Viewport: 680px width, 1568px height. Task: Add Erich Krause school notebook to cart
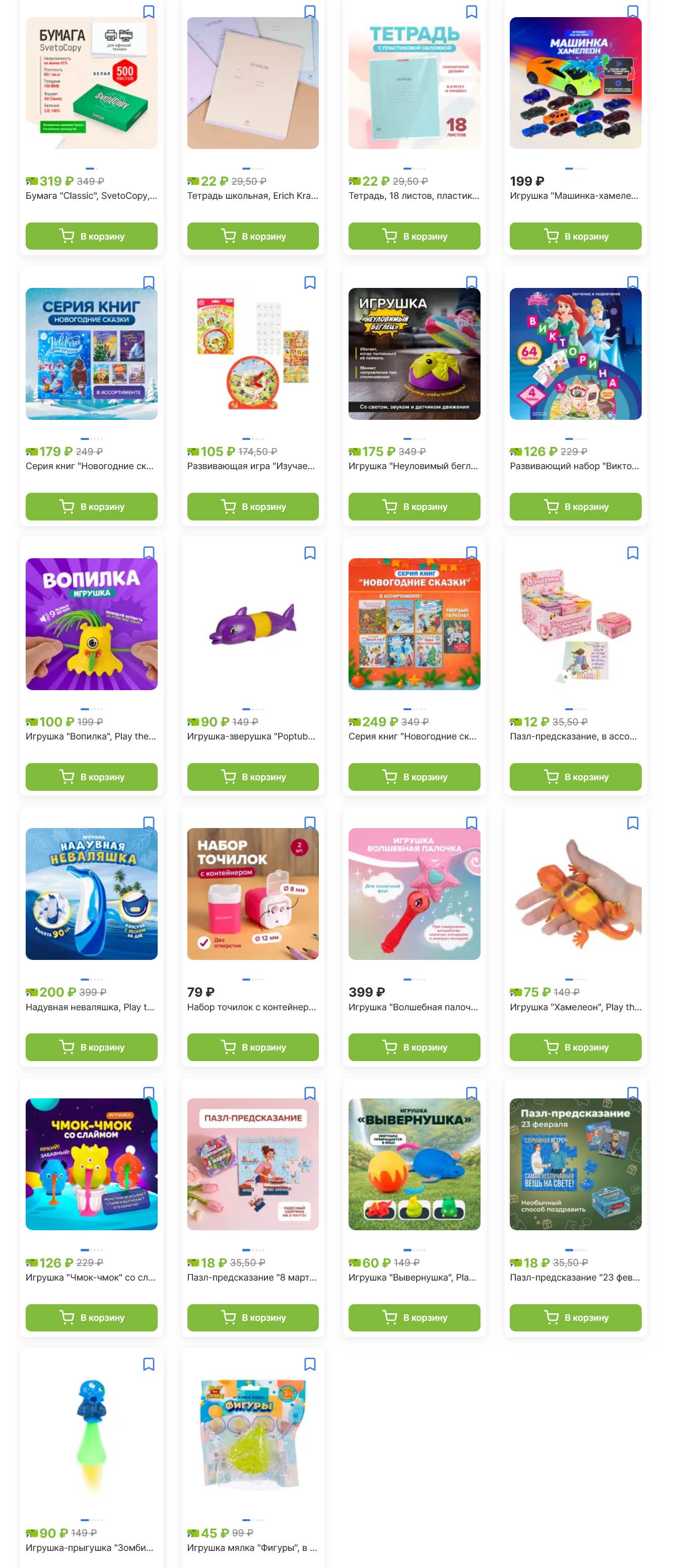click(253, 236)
- - - - - - -
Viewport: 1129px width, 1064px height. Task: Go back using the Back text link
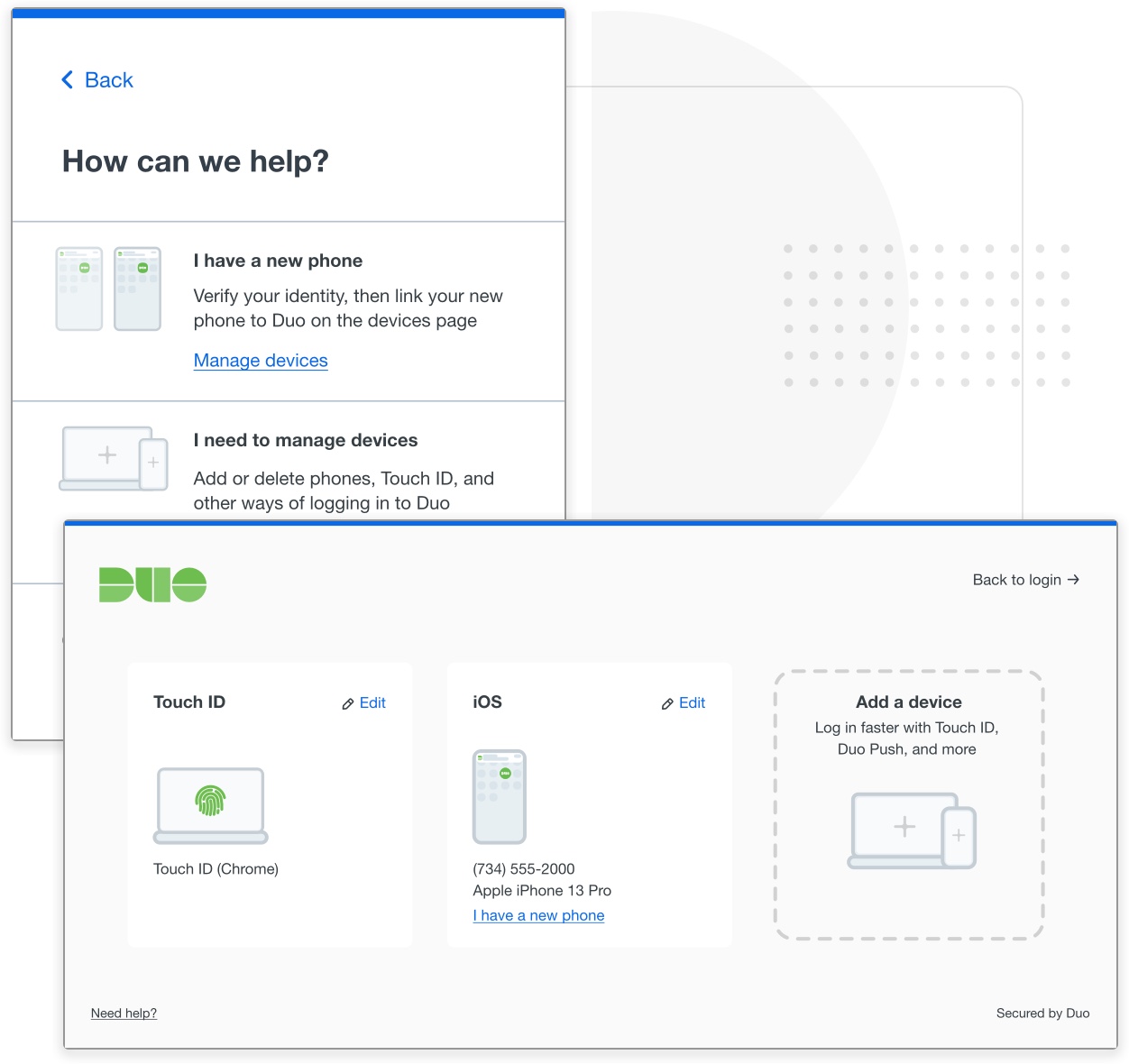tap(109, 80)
- - - - - - -
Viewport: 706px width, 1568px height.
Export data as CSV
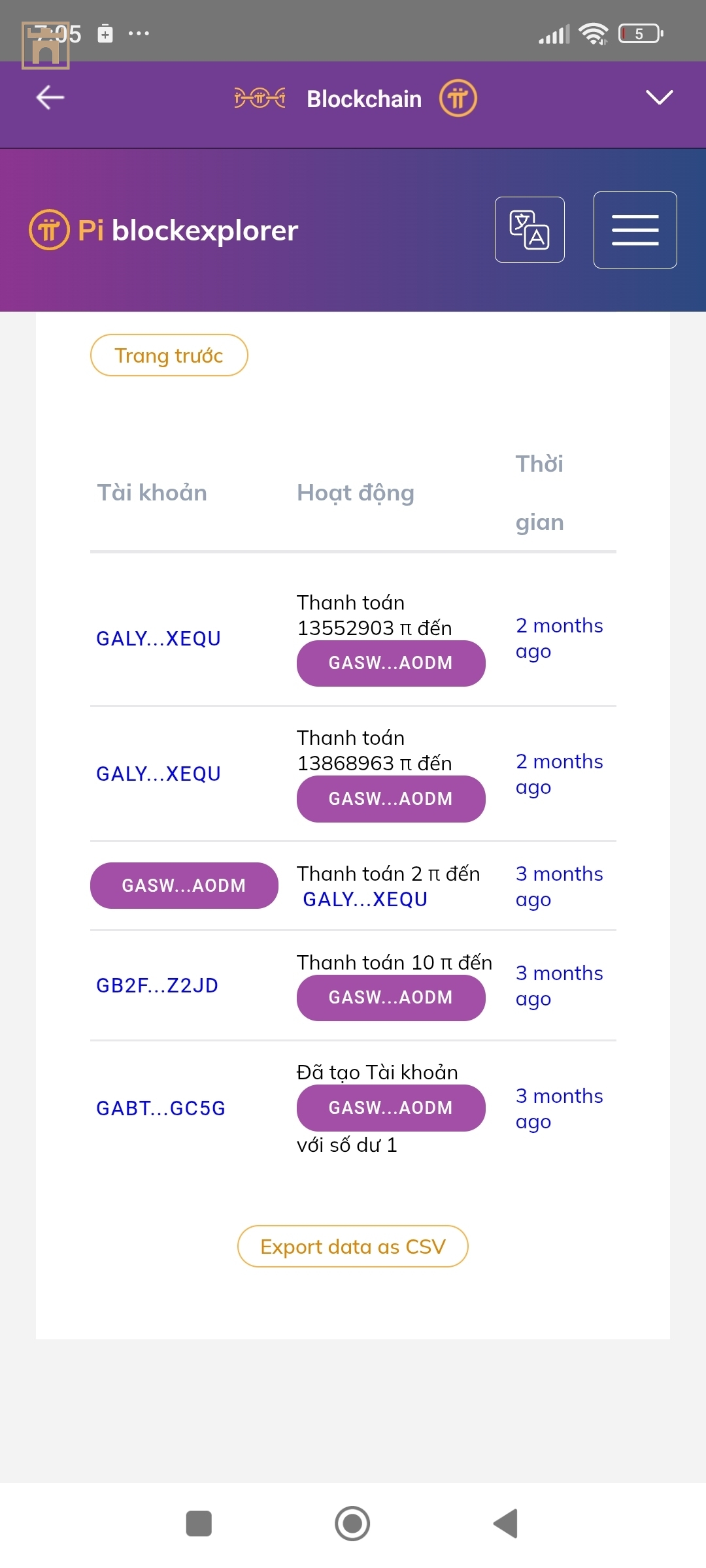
- - - - - - -
Exercise:
Could you transcribe the entries above word for word, from the line with "Viewport: 706px width, 1568px height." down to the line with "Export data as CSV", keeping both?

Exercise output:
Viewport: 706px width, 1568px height.
Export data as CSV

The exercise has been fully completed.